-
2024-05-07: Major updates:
- Added support for Moondream2 model.
- Added support for reading question from field on the sample.
- Added support for storing the answer in a field on the sample.
- Added support for applying to all samples in the current view (one at a time).
- Added support for delegated execution.
- Added support for Python operator execution.
-
2024-05-03: @harpreetsahota204 added support for Idefics-8b model from Replicate.
-
2023-10-24: Added support for Llava-13b and Fuyu-8b models from Replicate.
This plugin is a Python plugin that allows you to answer visual questions about images in your dataset!

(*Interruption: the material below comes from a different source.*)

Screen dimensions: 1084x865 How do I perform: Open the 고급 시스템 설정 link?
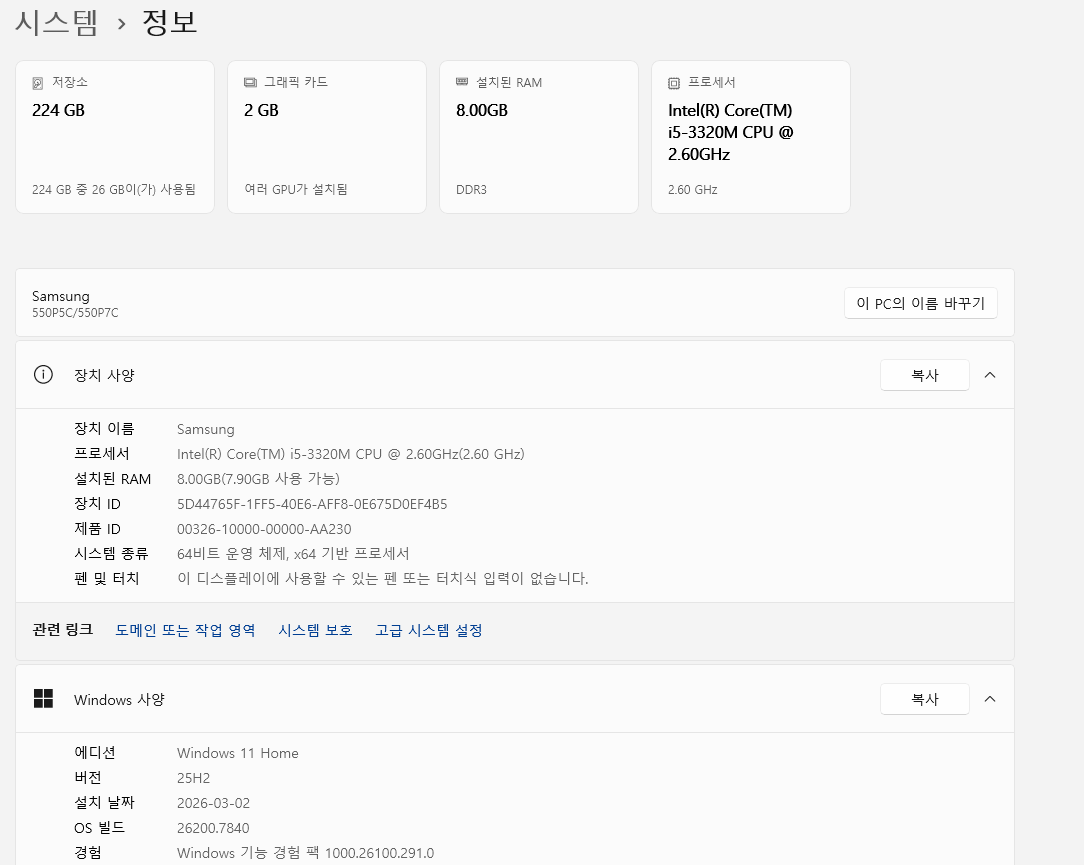click(x=428, y=630)
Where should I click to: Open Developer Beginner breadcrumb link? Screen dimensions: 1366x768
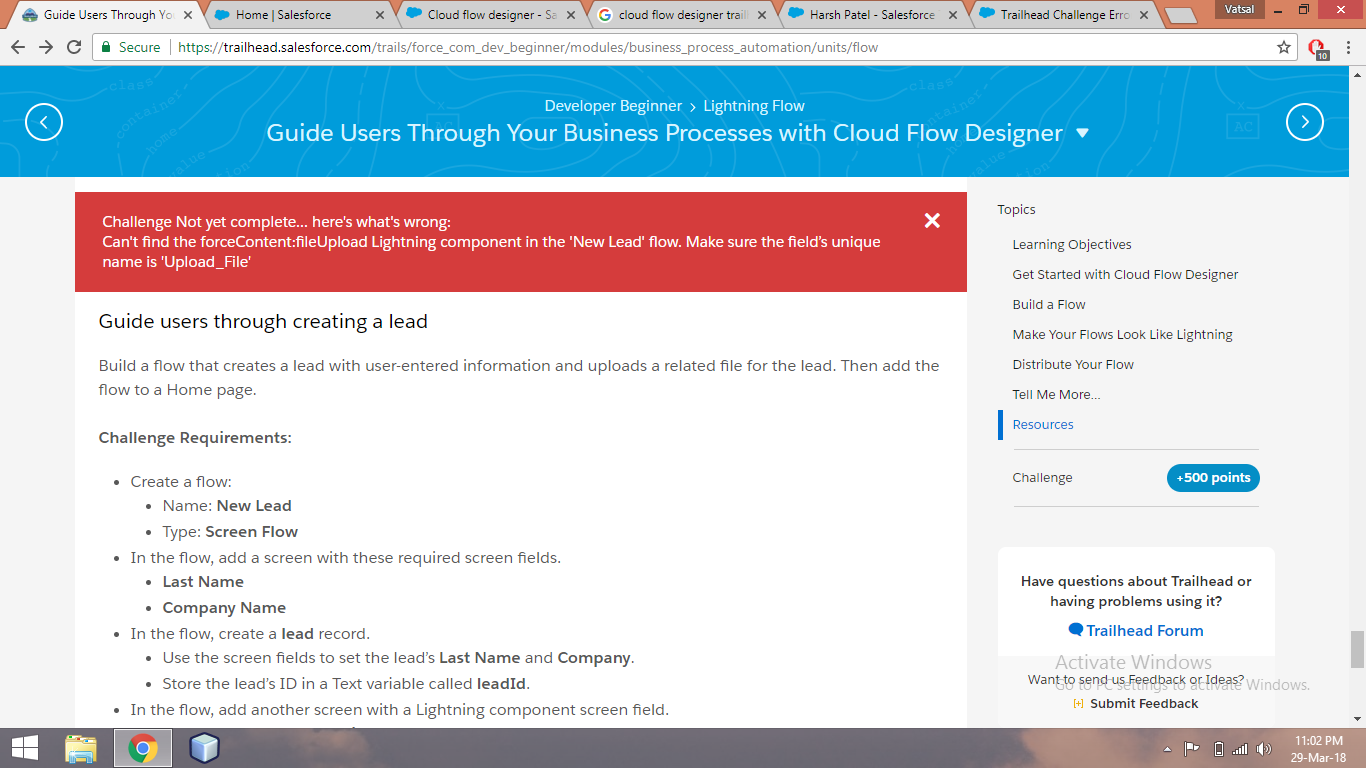tap(613, 105)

This version of the plugin supports the following models:
- Fuyu-8b from Adept AI (via Replicate)
- Llava-13b (via Replicate)
- ViLT (default Vision Language Transformer used in the Visual Question Answering pipeline)
- BLIPv2 (via Replicate)
- Idefics2-8b from Hugging Face (via Replicate)
- Moondream2 via Hugging Face Transformers and via Replicate
Feel free to fork this plugin and add support for other models!
- If you plan to use it, install the Hugging Face transformers library:
pip install transformers
- If you plan to use it, install the Replicate library:
pip install replicate
And add your Replicate API key to your environment:
export REPLICATE_API_TOKEN=<your-api-token>
fiftyone plugins download https://github.com/jacobmarks/vqa-plugin
- Applies the selected visual question answering model to the selected sample in your dataset and outputs the answer.
The recommended interactive way to use this plugin is in the FiftyOne App with exactly one sample selected.
If you want to loop over samples in your dataset or view, you may be interested in using the Python operator execution mode.
import fiftyone as fo
import fiftyone.operators as foo
import fiftyone.zoo as foz
dataset = foz.load_zoo_dataset("quickstart", max_samples=5)
## Access the operator via its URI (plugin name + operator name)
vqa = foo.get_operator("@jacobmarks/vqa/answer_visual_question")
## Apply the operator to the dataset
vqa(
dataset,
model_name="llava",
question="Describe the image",
answer_field="llava_answer",
)
## Print the answers
print(dataset.values("llava_answer"))